### Challenge A
Copy the dataset listing below line for line, with no changes.

### Selection
=-=-=-=-=

Accordingly, monetary accounts maintained in currencies other than the dollar are remeasured into dollars in accordance with the Financial Accounting Standards Board ("FASB) Accounting Standards Codification ("ASC") 830, "Foreign Currency Matters". All transaction gains and losses of the remeasurement of monetary balance sheet items are reflected in the statements of income as financial income or expenses, as appropriate.

 

The financial statements of foreign subsidiaries, whose functional currency is not the dollar, have been translated into dollars. All balance sheet amounts have been translated using the exchange rates in effect at each balance sheet date. Statement of income amounts have been translated using the average exchange rate prevailing during each year. Such translation adjustments are reported as a component of accumulated other comprehensive income (loss) in equity.

 

Principles of consolidation

 

The consolidated financial statements include the accounts of the Company and its wholly-owned and controlled subsidiaries. Intercompany balances and transactions, including profit from intercompany sales not yet realized outside the Group, have been eliminated upon consolidation.

 

Changes in the parent's ownership interest in a subsidiary with no change of control are treated as equity transactions, with any difference between the amount of consideration paid and the change in the carrying amount of the non-controlling interest, recognized in equity.

 

Cash and cash equivalents

 

Cash and cash equivalents include short-term highly liquid investments that are readily convertible to cash with original maturities of three months or less, at the date acquired.

 

Short-term deposits

 

Short-term deposits include deposits with original maturities of more than three months and less than one year. Such deposits are presented at cost (including accrued interest) which approximates their fair value. The deposits as of December 31, 2010 are in Hungarian Forint and bear interest at an average annual rate of 3.75%. The deposits as of December 31, 2011 are in US dollars and Hungarian Forint and bear interest at an average annual rate of 2.4% and 4.4%, respectively.

 

Marketable securities

 

The Company accounts for investments in marketable securities in accordance with ASC 320, "Investments - Debt and Equity Securities". Management determines the appropriate classification of its investments in marketable debt and equity securities at the time of purchase and reevaluates such determinations at each balance sheet date. Debt and equity securities are classified as available-for- sale and reported at fair value.

=-=-=-=-=

Records from a dataset:
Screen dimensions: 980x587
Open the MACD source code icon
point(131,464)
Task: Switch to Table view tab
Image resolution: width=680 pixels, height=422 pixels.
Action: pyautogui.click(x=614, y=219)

=-=-=-=-=

### Challenge B
Repeat the accounting policies passage above in full, word for word.

### Correct result A
Screen dimensions: 980x587
Open the MACD source code icon
point(131,464)
Task: Switch to Table view tab
Image resolution: width=680 pixels, height=422 pixels.
Action: pyautogui.click(x=614, y=219)

### Correct result B
Accordingly, monetary accounts maintained in currencies other than the dollar are remeasured into dollars in accordance with the Financial Accounting Standards Board ("FASB) Accounting Standards Codification ("ASC") 830, "Foreign Currency Matters". All transaction gains and losses of the remeasurement of monetary balance sheet items are reflected in the statements of income as financial income or expenses, as appropriate.

 

The financial statements of foreign subsidiaries, whose functional currency is not the dollar, have been translated into dollars. All balance sheet amounts have been translated using the exchange rates in effect at each balance sheet date. Statement of income amounts have been translated using the average exchange rate prevailing during each year. Such translation adjustments are reported as a component of accumulated other comprehensive income (loss) in equity.

 

Principles of consolidation

 

The consolidated financial statements include the accounts of the Company and its wholly-owned and controlled subsidiaries. Intercompany balances and transactions, including profit from intercompany sales not yet realized outside the Group, have been eliminated upon consolidation.

 

Changes in the parent's ownership interest in a subsidiary with no change of control are treated as equity transactions, with any difference between the amount of consideration paid and the change in the carrying amount of the non-controlling interest, recognized in equity.

 

Cash and cash equivalents

 

Cash and cash equivalents include short-term highly liquid investments that are readily convertible to cash with original maturities of three months or less, at the date acquired.

 

Short-term deposits

 

Short-term deposits include deposits with original maturities of more than three months and less than one year. Such deposits are presented at cost (including accrued interest) which approximates their fair value. The deposits as of December 31, 2010 are in Hungarian Forint and bear interest at an average annual rate of 3.75%. The deposits as of December 31, 2011 are in US dollars and Hungarian Forint and bear interest at an average annual rate of 2.4% and 4.4%, respectively.

 

Marketable securities

 

The Company accounts for investments in marketable securities in accordance with ASC 320, "Investments - Debt and Equity Securities". Management determines the appropriate classification of its investments in marketable debt and equity securities at the time of purchase and reevaluates such determinations at each balance sheet date. Debt and equity securities are classified as available-for- sale and reported at fair value.